- [BRIEF]: Recast the part of the material that opens with the line containing "Task: Click the Деньги menu icon" and runs through the last line of the material as a Markdown table. Use the columns Row and Material line, number each row, and omit blank lines.

- [INPUT ROWS]:
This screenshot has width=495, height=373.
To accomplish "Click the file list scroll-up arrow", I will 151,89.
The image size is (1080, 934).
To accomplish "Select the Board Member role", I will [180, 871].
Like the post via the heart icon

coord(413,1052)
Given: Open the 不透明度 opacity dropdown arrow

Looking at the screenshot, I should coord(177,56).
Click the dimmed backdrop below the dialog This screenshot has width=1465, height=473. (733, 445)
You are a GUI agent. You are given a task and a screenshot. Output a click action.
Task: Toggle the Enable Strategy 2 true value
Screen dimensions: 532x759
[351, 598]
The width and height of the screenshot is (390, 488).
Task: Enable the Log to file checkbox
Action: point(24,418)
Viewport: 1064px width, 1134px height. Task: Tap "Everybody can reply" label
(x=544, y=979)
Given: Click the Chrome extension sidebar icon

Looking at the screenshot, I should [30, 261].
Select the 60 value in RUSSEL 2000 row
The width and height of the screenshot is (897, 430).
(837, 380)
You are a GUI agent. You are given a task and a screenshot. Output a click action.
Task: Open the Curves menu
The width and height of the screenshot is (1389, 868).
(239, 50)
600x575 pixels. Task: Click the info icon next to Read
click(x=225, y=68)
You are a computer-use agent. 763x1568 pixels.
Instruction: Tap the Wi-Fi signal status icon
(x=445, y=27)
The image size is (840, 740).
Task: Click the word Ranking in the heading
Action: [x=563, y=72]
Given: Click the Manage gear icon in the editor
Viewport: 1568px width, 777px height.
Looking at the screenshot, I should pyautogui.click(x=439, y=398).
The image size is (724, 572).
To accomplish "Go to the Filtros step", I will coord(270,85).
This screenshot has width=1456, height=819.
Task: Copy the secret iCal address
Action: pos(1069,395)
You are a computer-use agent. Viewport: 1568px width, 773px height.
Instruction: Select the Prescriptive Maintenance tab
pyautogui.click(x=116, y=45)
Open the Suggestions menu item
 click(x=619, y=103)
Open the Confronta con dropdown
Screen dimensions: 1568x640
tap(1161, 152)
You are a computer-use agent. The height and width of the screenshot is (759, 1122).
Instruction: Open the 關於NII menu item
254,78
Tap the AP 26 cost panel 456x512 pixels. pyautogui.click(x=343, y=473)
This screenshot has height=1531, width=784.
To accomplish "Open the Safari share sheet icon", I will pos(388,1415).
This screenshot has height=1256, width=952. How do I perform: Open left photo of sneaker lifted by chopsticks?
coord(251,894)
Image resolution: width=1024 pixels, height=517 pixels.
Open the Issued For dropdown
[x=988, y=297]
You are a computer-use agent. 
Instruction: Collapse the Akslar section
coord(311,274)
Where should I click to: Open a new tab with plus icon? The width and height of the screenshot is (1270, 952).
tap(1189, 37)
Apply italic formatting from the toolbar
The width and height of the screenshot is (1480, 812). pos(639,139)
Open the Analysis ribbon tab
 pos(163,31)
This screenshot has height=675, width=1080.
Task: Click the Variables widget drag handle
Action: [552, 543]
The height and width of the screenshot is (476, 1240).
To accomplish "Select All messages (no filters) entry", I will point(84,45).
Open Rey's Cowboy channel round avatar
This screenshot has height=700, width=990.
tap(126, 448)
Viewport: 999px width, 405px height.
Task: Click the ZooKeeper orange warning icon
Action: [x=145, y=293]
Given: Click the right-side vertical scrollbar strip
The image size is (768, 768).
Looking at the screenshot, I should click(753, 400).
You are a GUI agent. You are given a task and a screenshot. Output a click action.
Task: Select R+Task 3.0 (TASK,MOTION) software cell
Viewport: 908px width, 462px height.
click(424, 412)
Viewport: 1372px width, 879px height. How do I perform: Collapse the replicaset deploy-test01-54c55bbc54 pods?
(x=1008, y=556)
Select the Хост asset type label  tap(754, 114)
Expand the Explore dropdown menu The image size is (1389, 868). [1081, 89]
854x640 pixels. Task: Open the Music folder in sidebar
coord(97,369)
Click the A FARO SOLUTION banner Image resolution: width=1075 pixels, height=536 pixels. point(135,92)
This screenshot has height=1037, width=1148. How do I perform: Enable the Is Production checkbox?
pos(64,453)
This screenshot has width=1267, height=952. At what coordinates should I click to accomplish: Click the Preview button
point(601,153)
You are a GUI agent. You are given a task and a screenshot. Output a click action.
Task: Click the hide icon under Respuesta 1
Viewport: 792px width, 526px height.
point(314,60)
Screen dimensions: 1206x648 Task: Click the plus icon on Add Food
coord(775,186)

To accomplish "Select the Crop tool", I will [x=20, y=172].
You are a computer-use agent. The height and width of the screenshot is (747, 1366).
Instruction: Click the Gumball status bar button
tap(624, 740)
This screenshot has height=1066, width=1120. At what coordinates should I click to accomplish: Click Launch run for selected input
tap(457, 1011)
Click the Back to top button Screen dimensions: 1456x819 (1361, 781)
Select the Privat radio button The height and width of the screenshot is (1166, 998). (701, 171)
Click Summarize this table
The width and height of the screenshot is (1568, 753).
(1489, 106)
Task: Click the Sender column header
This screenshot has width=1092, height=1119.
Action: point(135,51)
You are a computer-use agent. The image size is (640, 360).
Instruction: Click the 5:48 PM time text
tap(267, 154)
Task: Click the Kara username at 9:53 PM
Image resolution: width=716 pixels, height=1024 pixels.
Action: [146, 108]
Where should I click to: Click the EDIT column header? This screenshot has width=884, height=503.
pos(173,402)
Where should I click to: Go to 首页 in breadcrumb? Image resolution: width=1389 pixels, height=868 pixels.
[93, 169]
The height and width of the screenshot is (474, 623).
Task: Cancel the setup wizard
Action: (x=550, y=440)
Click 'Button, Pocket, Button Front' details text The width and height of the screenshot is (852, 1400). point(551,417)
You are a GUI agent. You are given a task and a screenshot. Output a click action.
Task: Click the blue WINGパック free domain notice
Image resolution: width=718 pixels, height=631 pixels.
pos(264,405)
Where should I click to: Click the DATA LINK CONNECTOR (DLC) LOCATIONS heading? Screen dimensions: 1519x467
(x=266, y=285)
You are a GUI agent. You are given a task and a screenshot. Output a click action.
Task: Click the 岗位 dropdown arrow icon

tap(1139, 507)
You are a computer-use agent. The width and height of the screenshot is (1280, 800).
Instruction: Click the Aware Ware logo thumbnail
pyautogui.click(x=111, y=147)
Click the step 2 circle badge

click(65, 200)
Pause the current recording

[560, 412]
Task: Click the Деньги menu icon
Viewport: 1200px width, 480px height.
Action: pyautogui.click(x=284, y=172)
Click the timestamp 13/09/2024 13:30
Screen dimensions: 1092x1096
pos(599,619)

- [TASK RESPONSE]:
| Row | Material line |
|---|---|
| 1 | Task: Click the Деньги menu icon |
| 2 | Viewport: 1200px width, 480px height. |
| 3 | Action: pyautogui.click(x=284, y=172) |
| 4 | Click the timestamp 13/09/2024 13:30 |
| 5 | Screen dimensions: 1092x1096 |
| 6 | pos(599,619) |